What is expected:
Report each line from the data below that holds the word "minus".
***** Task material *****
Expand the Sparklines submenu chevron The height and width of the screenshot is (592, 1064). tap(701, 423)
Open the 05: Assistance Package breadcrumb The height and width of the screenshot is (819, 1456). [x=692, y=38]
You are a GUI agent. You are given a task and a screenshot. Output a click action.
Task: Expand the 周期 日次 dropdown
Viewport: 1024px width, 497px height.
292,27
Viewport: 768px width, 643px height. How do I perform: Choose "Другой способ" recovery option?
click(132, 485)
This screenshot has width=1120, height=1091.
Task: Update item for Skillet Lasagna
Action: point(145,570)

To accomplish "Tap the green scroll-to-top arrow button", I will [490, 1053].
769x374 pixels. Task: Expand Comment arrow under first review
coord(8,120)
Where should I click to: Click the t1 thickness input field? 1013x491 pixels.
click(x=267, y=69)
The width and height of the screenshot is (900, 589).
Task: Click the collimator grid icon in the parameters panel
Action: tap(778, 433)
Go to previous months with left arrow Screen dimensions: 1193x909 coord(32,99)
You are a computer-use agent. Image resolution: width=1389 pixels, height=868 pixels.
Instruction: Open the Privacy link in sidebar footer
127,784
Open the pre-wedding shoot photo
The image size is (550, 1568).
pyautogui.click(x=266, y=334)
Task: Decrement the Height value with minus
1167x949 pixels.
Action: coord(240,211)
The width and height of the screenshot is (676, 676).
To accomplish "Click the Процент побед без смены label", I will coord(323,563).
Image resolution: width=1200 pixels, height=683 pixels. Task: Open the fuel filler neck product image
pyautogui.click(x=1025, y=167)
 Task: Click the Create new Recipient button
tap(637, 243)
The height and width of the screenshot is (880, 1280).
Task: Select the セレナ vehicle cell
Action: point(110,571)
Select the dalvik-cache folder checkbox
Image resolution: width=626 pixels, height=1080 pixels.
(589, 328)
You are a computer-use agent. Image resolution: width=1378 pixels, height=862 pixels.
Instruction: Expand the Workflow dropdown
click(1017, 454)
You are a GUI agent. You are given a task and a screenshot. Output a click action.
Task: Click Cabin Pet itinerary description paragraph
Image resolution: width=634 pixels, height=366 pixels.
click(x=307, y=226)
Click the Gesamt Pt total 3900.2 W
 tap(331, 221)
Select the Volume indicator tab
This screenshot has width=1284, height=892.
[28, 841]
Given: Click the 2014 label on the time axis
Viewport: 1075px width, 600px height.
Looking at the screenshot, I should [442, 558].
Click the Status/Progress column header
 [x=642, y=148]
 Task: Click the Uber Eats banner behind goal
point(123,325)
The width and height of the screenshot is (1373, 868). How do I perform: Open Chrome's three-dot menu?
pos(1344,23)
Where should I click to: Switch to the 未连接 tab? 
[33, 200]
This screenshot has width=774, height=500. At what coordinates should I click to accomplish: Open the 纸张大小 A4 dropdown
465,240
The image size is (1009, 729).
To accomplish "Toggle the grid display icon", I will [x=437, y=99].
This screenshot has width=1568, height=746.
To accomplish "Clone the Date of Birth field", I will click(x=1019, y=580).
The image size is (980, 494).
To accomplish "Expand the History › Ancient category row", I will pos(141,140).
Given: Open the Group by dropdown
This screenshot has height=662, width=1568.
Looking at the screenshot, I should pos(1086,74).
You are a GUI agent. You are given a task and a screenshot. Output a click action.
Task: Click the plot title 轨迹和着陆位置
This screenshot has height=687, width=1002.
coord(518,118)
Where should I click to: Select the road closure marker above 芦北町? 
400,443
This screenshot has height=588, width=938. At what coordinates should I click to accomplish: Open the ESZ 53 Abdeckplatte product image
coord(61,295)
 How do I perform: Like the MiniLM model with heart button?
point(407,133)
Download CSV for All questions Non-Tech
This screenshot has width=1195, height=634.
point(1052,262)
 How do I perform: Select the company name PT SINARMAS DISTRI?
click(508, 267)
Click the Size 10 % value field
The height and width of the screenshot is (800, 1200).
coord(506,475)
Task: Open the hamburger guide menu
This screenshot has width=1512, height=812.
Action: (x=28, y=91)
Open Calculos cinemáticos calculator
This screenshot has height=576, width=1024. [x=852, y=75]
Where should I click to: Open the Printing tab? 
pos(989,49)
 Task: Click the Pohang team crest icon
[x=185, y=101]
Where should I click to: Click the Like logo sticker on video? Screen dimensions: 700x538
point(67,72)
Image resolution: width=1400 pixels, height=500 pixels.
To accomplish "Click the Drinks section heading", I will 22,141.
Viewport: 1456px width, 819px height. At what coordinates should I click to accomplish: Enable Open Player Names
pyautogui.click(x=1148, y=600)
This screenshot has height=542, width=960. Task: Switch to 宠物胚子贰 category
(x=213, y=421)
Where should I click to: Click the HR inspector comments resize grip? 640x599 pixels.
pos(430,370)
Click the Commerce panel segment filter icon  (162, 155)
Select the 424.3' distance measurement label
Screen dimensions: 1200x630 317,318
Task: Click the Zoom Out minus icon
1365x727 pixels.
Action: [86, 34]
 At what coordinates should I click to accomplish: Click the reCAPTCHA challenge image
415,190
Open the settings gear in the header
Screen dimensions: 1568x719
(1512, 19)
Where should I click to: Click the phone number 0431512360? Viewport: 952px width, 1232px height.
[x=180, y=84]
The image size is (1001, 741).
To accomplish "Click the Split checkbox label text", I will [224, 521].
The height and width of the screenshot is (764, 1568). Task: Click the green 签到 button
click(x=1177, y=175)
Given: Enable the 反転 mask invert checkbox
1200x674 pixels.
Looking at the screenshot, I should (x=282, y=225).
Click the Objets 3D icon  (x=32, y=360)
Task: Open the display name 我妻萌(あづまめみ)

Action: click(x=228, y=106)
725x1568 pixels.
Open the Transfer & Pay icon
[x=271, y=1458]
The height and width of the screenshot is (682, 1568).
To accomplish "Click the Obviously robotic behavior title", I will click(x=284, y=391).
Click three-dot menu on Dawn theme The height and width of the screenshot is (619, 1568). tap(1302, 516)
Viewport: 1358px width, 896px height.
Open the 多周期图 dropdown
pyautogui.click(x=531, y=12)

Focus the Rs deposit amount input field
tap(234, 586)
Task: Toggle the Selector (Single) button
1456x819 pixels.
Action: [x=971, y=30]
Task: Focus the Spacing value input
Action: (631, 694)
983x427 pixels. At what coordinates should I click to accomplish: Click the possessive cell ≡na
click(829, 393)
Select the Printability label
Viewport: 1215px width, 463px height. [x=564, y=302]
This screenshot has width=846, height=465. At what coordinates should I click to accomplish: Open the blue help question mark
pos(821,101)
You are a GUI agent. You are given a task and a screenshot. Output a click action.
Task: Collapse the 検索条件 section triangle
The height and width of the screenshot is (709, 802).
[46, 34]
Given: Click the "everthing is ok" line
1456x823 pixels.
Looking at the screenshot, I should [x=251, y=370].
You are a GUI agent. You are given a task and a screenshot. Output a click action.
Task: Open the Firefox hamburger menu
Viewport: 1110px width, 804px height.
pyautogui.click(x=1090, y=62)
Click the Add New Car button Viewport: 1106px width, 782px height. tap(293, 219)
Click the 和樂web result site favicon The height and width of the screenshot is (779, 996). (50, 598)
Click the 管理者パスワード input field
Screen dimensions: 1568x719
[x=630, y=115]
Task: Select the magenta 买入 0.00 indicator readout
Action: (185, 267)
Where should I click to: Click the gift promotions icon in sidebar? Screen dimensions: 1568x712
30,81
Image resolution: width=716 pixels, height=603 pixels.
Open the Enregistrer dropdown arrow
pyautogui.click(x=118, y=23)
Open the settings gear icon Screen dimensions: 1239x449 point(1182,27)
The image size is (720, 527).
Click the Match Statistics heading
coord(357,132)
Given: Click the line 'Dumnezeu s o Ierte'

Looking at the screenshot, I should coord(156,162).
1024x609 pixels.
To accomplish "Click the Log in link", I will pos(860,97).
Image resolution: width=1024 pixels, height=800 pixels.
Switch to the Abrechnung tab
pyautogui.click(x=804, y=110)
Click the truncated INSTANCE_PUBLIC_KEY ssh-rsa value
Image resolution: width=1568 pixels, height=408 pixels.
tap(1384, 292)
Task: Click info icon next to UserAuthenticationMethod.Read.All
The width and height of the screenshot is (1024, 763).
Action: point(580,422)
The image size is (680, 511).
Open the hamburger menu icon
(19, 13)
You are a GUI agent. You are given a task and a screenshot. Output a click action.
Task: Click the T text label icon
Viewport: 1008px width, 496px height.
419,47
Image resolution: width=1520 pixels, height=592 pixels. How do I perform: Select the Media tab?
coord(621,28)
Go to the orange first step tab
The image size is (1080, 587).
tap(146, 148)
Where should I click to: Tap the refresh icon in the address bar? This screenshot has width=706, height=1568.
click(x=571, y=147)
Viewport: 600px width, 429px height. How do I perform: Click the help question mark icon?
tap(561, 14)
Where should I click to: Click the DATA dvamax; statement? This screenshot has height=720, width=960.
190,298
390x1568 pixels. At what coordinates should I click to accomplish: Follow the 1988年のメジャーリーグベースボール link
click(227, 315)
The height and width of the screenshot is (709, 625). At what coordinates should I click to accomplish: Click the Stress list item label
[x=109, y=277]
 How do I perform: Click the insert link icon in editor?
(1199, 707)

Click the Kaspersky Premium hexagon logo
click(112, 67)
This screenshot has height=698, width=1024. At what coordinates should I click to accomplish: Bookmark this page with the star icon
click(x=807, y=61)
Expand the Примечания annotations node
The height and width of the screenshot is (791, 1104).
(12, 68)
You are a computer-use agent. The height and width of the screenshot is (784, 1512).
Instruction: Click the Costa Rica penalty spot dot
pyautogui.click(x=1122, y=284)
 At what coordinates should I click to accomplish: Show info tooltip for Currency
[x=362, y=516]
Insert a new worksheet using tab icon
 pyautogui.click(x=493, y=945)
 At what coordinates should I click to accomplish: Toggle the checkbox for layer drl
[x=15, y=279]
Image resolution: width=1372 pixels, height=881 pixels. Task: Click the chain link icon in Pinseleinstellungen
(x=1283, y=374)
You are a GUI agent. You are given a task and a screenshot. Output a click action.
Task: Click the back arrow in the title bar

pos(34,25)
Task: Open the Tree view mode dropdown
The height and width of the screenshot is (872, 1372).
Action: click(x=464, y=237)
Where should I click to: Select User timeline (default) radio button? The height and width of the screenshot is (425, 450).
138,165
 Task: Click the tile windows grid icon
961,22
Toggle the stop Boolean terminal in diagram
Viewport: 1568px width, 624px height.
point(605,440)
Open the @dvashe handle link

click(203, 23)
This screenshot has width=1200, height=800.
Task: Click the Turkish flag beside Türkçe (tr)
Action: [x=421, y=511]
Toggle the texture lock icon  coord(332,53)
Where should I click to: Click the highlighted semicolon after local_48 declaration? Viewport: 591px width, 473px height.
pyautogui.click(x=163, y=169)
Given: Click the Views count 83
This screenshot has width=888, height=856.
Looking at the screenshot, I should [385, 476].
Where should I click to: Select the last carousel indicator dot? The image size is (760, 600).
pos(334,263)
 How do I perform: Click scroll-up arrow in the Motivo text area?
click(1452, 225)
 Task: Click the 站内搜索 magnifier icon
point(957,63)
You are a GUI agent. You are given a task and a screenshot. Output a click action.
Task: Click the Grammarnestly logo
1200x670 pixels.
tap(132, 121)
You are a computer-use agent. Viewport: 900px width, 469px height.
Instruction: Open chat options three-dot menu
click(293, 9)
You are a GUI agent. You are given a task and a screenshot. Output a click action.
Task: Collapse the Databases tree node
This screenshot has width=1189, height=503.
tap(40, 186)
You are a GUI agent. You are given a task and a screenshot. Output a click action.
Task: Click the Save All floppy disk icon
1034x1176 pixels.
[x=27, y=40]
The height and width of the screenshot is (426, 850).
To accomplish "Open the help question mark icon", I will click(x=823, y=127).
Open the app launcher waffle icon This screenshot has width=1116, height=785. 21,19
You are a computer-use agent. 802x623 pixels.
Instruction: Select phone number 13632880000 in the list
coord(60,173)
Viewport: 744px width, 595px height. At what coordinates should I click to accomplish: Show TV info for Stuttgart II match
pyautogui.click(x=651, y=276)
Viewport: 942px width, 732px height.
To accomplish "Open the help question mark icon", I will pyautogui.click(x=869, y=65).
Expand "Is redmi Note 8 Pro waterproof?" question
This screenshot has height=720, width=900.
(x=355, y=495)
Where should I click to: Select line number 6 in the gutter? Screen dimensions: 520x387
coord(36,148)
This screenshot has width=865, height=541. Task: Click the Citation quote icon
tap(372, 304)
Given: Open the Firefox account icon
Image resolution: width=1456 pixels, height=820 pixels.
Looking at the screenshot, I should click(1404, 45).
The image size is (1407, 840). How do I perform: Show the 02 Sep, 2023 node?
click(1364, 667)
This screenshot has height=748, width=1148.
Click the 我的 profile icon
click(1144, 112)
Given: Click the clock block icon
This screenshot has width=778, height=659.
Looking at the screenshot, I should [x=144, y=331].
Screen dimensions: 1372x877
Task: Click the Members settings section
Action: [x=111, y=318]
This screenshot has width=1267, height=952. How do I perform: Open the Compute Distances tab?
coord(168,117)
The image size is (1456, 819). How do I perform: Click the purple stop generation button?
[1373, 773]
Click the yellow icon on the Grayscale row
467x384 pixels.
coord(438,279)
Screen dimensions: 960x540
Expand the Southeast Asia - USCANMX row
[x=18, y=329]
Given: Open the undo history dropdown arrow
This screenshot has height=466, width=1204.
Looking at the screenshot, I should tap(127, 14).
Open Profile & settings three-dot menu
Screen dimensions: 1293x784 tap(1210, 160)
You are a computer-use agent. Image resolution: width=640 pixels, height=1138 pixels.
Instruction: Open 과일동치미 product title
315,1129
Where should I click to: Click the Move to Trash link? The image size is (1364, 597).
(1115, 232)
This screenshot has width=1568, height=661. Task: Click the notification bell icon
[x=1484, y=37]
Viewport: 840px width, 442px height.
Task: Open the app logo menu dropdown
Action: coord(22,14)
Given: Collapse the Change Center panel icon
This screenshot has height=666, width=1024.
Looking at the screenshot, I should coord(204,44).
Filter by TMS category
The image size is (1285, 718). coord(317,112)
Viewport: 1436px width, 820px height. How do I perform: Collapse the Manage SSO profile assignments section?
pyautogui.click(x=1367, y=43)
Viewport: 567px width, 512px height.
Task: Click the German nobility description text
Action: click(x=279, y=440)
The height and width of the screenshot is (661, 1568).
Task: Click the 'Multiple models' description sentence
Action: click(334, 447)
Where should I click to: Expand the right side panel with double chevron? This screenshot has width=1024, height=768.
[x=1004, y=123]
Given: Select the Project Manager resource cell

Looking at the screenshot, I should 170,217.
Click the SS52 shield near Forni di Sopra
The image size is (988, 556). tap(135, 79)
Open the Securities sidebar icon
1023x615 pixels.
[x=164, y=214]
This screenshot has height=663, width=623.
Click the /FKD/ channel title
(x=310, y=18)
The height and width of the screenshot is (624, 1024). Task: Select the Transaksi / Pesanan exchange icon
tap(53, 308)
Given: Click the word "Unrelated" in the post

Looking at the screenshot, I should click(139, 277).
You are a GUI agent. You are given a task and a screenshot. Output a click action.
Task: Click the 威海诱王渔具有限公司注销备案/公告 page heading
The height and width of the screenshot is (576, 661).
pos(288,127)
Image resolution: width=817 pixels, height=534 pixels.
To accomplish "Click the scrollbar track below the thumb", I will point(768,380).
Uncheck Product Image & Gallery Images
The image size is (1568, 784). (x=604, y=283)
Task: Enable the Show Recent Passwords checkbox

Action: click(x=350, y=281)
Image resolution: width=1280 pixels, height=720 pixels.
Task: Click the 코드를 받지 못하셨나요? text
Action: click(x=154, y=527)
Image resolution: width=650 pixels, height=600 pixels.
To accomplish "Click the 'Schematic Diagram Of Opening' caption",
*****
Completed exercise:
Task: Decrement the Height value with minus
Task: Click the Zoom Out minus icon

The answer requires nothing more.